Laying Down the Law with Class Action Lawsuits
How do judges choose a fair amount for attorney’s compensation in class action lawsuits? Is the decision consistent across similar court cases? Are there quantifiable defining characteristics that form the basis for differentiation in attorneys’ fees awards? Attorney and Milton R. Underwood Chair in Free Enterprise Law Professor Brian Fitzpatrick seeks to answer these questions.
This collaboration between the Data Science Institute (DSI) and Professor Fitzpatrick began to accelerate the characterization and extraction of information from several documents in class action lawsuits. Using all of the class action lawsuits that were settled in federal court from 2008 to 2015 – more than 3,000 – and the help of many law students, Professor Fitzpatrick gathered over 18,000 documents from the dockets of these cases and characterized these lawsuits based on 55 expert-identified features.

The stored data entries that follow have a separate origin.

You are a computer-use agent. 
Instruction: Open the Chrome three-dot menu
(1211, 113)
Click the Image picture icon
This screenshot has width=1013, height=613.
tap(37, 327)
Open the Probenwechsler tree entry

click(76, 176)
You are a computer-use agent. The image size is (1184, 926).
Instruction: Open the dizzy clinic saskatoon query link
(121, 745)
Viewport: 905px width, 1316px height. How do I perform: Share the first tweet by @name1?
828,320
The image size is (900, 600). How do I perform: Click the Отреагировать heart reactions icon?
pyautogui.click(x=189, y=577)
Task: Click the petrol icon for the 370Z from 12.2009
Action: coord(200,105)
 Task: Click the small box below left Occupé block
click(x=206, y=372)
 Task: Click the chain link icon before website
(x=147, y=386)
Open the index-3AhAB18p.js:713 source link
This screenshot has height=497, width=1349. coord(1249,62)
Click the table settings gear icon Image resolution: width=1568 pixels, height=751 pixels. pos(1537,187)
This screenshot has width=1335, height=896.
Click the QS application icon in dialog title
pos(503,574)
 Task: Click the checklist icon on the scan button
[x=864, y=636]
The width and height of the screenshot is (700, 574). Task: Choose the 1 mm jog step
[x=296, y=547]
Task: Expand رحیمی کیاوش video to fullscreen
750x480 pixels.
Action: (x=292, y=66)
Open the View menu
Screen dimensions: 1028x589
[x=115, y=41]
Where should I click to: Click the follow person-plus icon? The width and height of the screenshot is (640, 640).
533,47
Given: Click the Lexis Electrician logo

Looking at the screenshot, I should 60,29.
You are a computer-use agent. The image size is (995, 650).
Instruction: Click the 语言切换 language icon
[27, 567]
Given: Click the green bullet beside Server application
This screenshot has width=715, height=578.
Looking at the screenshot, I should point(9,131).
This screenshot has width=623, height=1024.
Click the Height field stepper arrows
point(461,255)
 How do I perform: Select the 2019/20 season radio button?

With automation in mind, an integrated team of law students, undergraduate students from diverse educational backgrounds, and DSI data scientists examined a variety of natural language processing (NLP) techniques alongside Professor Fitzpatrick to extract the desired information from these documents. This project uses traditional NLP, machine learning, and leverages state-of-the-art deep learning techniques to discover, extract, and identify the characteristics of these class action lawsuits. Students from the DSI’s Summer Research Program have contributed a number of machine learning models to the effort and a framework for rapidly training and evaluating these models in a reproducible manner, and the data science skills gained from this project have enabled participants to enter data science-focused doctoral and graduate programs and leading data science companies.